2023-08-30 Thread Christopher Schultz

Daniel,

On 8/28/23 14:37, Daniel Savard wrote:

Le jeu. 24 août 2023 à 13:06, Christopher Schultz <
ch...@christopherschultz.net> a écrit :


Daniel,

On 8/23/23 13:03, Daniel Savard wrote:

I didn't specify the actual Tomcat version because the problem occurs

under

all versions. We are running a commercial web application and all of

sudden

after a while Tomcat is crashing without issuing any message. It is very
likely due to the application. But the vendor was of no help to solve

this

problem which has existed for a long time. I suspect something like
insufficient memory allocated to the VM or something like that. Is there
anything I can do to gather more information on the root cause of this
issue?

Tomcat is running as a service and is restarted automatically if it
crashes. Again, the problem is very unlikely to be with Tomcat itself,

but

the tuning of the VM.


What kind of environment (e.g. Windows vs UNIX, etc.)? What is running
the service? Are there log files for the service which are different
than usual (e.g. syslog vs catalina.out)?

What are your memory settings, and how much physical RAM do you have?
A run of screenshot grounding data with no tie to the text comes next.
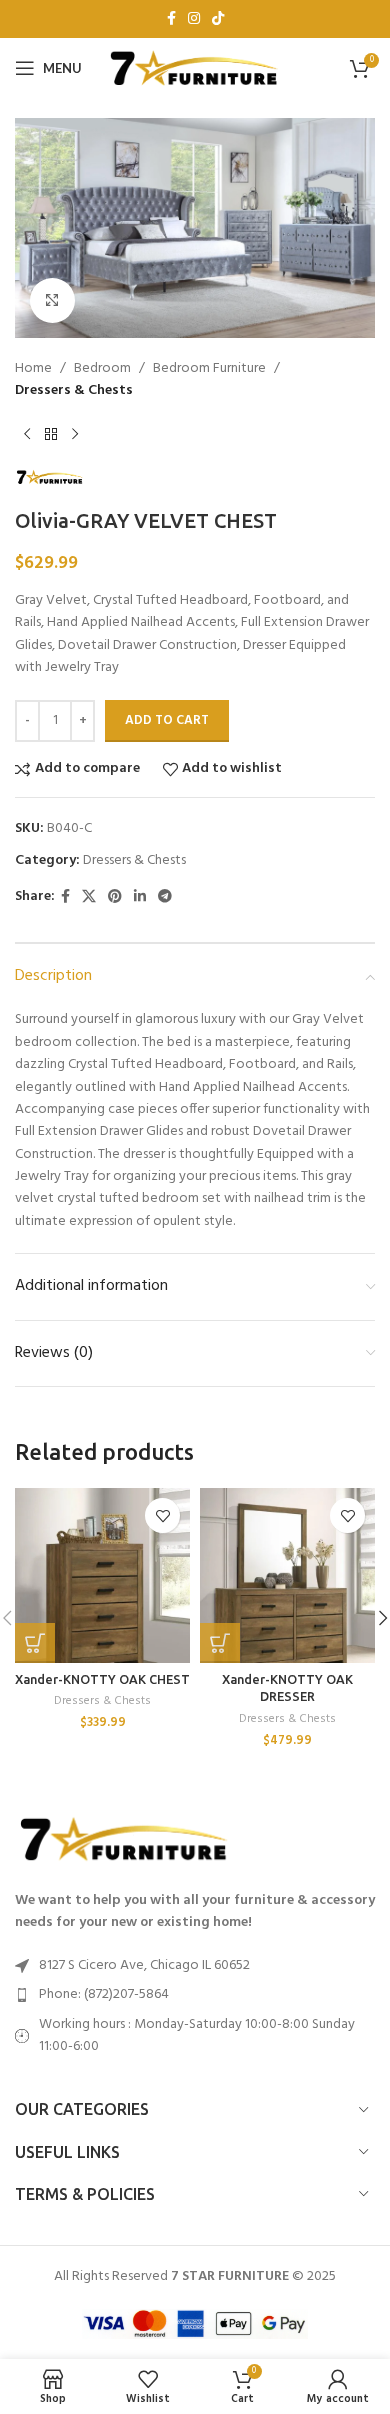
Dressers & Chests (74, 391)
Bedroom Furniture (209, 369)
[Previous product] (27, 435)
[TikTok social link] (218, 19)
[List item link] (195, 1995)
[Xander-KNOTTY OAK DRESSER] (287, 1575)
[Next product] (75, 435)
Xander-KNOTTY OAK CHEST (102, 1679)
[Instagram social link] (194, 19)
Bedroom (102, 369)
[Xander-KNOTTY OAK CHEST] (102, 1575)
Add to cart (167, 720)
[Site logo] (195, 68)
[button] (35, 1643)
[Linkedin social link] (140, 897)
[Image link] (125, 1839)
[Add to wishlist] (162, 1515)
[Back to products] (51, 435)
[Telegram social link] (165, 897)
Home (33, 369)
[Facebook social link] (171, 19)
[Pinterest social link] (115, 897)
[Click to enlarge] (52, 300)
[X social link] (89, 897)
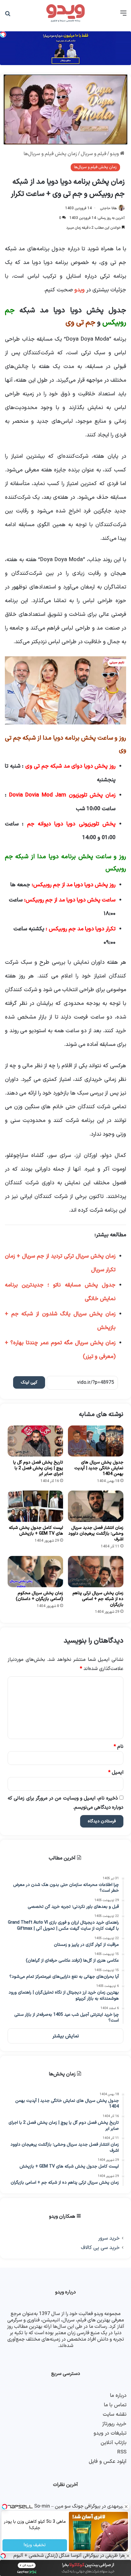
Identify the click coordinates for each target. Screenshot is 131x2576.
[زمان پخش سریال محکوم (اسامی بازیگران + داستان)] (35, 1571)
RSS (121, 2452)
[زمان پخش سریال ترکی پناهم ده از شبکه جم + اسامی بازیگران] (95, 1571)
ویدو (115, 154)
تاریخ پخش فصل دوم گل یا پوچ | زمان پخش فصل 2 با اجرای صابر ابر (38, 1468)
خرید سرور (109, 2238)
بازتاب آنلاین (113, 2442)
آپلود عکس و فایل (107, 2461)
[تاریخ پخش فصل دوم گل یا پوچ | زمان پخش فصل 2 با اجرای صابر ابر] (35, 1441)
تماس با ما (115, 2405)
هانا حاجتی (108, 208)
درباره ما (118, 2395)
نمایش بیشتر (65, 2036)
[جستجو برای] (8, 16)
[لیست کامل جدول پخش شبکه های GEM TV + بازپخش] (35, 1506)
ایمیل (115, 1772)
It's unlikely that the JVM is just disappearing without leaving any
trace. If you are on Linux, maybe you are the victim of oome-killer?
That will show in the syslog with a whole lot of output. Search syslog
for "oom" and you will probably find it right away if that's the cause.

-chris



Hi Chris,

Thanks for the answer.  It is running on Windows and it is running as a
service which is configured to restart if it fails. No different log files
at my knowledge except application logs.

There is 14 GB physical RAM on this server. Initial memory pool is 4 GB and
maximum memory pool is 8 GB.

Well, the only thing I can say is Tomcat is failing at some point and
shutting itself down or being shutdown or killed, I cannot say the JVM
itself gets killed.


Windows... so Linux oome killer isn't a likely cause :)

"Windows Service" could mean a lot of things. Are you using the 
procrun-based service that Tomcat ships with? That should create 
stderr-* and stdout-* files in your logs directory which will be 
completely different than application logs.


Look at catalina.out, stderr/stdout and see if you see anything in there 
around the suspected time of termination.